Physical, Thermal and Spectroscopic Studies on Biofield Treated p-Dichlorobenzene

Para-dichlorobenzene (p-DCB) is widely used as a chemical intermediate in manufacturing of dyes, pharmaceuticals, polymers and other organic synthesis. The aim of present study was to evaluate the impact of biofield treatment on physical, thermal, and spectroscopic properties of p-dichlorobenzene. The p-dichlorobenzene sample was divided into two groups that served as treated and control. The treated group received Mr. Trivedi’s biofield treatment. Subsequently the control and treated samples were evaluated using X-ray diffraction (XRD), differential scanning calorimetry (DSC), thermogravimetric analysis (TGA) and UV-Vis spectroscopy. XRD result showed an increase in crystallite size (4.93%) along with alteration in peak intensity of treated sample as compared to control. Furthermore, DSC analysis results showed that the latent heat of fusion of treated p-dichlorobenzene was considerably reduced by 8.66% as compared to control. The reduction in melting point of treated sample (54.99°C) was also observed as compared to control (57.01°C) p-dichlorobenzene. Moreover, TGA/DTG studies showed that Tmax (temperature, at which sample lost maximum of its weight) was increased by 6.26% and weight loss per degree celsius (°C) was decreased by 12.77% in biofield treated p-dichlorobenzene as compared to control sample. It indicates that thermal stability of treated p-dichlorobenzene sample might increase as compared to control sample. However, no change was found in UV-Vis spectroscopic character of treated p-dichlorobenzene as compared to control. These findings suggest that biofield treatment has significantly altered the physical and thermal properties of p-dichlorobenzene, which could make it more useful as a chemical intermediate.

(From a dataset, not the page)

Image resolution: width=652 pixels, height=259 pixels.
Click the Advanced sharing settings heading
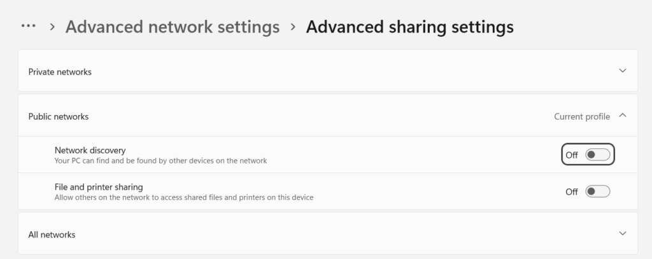[x=409, y=27]
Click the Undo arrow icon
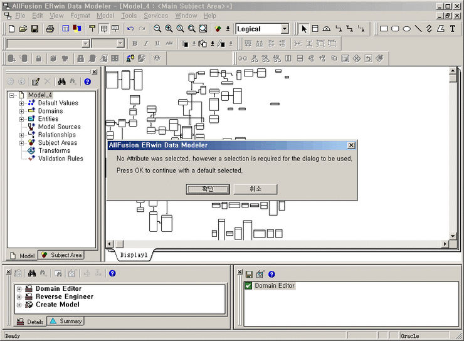464x341 pixels. pos(130,29)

This work was evaluated to see the influence of biofield treatment on physical, thermal, and spectroscopic properties of p-DCB. XRD result showed that crystallite size was increased by 4.93% in biofield treated p-DCB as compared to control, which might be due to decreasing nucleus densities caused by biofield treatment. The alteration in crystallite size might affect the rate of chemical reaction of p-DCB and make it more useful as an intermediate compound. Thermal analysis data revealed that latent heat of fusion was reduced by 8.66% in treated p-DCB as compared to control and melting point was reduced by 3.54%. TGA/DTG studies showed that Tmax was increased by 6.26% and weight loss per degree celsius (°C) was decreased by 12.77% in biofield treated p-DCB as compared to control sample. Hence, it was hypothesized that overall thermal stability of treated p-DCB sample increased which could be related to its stability at high temperature and reducing the risk of health hazards associated with products released after vaporization. Therefore, it is assumed that biofield treatment might alter the physical and thermal properties of p-DCB that may be helpful to use it more effectively as an intermediate in the production of various pharmaceutical products.